We believe our recent receipt of $56.0 million in cash and $30.0 million in non-cash rate card advertising from the sale of our common stock to CBS and DBC and our credit agreement with DBC will be sufficient to meet our anticipated needs for working capital and capital expenditures for at least the next 12 months. We may need to raise funds sooner if we acquire any additional businesses, products or technologies. If additional funds were raised through the issuance of equity securities, the percentage ownership of our then-current stockholders would be reduced. However, if CBS or DBC elects to maintain its percentage interest pursuant to the exercise of the purchase right under its stockholders' agreements, then CBS or DBC would not necessarily suffer a reduction in its ownership. Furthermore, such equity securities might have rights, preferences, or privileges senior to those of our common stock.
Factors That May Affect Future Operating Results
We Rely on Our Relationships with CBS and DBC
CBS:
We would need to change the name of our Web sites and devote substantial resources towards building a new brand name if our license agreement with CBS was terminated or not renewed. This agreement also has a number of risks associated with it.

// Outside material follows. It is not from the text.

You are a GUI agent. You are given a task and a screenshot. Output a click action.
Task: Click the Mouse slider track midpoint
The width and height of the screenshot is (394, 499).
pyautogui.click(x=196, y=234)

CBS can require us to remove any content on our Web sites that it determines conflicts with, interferes with or is detrimental to its reputation or business or for certain other reasons. We are also required to conform to CBS's guidelines for the use of its trademarks. CBS has the right to approve all materials, such as marketing materials, that include any CBS trademarks. CBS also has control over the visual and editorial presentation of its television news content on our Web sites. Because of these restrictions, we may not be able to perform our desired marketing activities.
Our license agreement with CBS will expire on October 29, 2005, and CBS will have no obligation to renew it. CBS will also have the right to terminate this agreement if:
If our agreement with CBS is terminated prior to the end of its term, our business could be adversely affected. Also, we have no formal agreement with CBS with respect to any of our correspondents who provide reports to CBS or any of its affiliates. Therefore, there can be no assurance that these services will continue in the future.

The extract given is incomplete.